Identify, in the records below, every line where the string "computer" appears, and copy each such line.

Collected data

* * *

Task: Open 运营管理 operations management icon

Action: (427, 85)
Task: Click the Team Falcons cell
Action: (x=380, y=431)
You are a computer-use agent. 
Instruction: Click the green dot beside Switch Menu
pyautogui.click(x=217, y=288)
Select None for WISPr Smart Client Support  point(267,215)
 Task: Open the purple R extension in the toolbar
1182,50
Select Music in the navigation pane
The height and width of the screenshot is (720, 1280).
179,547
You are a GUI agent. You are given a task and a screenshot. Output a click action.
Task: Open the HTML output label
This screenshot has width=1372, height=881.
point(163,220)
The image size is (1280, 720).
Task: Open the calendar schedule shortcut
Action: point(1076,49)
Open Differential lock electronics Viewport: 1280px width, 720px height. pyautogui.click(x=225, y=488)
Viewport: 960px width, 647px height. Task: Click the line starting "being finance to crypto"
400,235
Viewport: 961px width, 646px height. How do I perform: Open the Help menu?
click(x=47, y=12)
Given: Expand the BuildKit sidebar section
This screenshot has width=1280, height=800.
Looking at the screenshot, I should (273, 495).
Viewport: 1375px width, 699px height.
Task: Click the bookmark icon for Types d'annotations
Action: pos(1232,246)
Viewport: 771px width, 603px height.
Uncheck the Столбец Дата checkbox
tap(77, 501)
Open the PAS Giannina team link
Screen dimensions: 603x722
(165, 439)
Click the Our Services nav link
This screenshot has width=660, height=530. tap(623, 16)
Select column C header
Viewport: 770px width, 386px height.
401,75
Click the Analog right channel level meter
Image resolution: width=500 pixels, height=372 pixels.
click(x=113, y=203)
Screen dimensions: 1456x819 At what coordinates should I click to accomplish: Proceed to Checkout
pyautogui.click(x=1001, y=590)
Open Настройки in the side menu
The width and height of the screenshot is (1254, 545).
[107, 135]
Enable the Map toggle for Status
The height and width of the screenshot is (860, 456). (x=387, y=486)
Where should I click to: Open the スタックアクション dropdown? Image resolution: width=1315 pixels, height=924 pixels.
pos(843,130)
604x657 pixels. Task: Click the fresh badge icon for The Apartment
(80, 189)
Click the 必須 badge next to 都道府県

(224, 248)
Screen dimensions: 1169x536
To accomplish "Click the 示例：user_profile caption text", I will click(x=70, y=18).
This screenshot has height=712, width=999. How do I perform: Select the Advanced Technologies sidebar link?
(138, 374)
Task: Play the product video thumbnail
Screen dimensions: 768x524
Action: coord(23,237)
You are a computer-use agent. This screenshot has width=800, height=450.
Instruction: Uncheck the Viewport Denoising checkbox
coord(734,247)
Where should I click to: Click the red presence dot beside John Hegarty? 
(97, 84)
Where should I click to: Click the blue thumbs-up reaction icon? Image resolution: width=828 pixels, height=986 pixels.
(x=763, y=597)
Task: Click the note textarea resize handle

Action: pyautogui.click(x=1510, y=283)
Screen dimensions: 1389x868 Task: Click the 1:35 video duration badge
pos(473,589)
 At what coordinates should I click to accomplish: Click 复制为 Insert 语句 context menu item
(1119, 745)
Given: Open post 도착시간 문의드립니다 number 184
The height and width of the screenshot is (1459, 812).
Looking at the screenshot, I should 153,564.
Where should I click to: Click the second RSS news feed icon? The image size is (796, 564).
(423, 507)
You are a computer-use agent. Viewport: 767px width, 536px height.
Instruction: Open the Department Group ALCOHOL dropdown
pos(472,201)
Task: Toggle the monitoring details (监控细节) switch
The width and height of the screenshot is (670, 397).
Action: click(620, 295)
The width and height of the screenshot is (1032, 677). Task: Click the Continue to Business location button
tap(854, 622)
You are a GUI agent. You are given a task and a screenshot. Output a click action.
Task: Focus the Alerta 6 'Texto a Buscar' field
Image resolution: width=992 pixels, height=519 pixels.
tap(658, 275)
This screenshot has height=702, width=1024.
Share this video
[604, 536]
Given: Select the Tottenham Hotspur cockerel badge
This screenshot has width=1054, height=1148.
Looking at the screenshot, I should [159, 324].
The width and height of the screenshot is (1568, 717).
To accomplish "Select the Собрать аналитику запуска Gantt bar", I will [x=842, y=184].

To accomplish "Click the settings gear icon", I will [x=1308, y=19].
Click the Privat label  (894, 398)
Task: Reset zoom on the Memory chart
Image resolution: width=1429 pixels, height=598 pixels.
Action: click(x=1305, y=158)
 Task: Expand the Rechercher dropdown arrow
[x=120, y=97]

* * *

> [ANSWER FOR THE TASK]
You are a computer-use agent. 
You are a computer-use agent. This screenshot has width=800, height=450.
You are a computer-use agent. Viewport: 767px width, 536px height.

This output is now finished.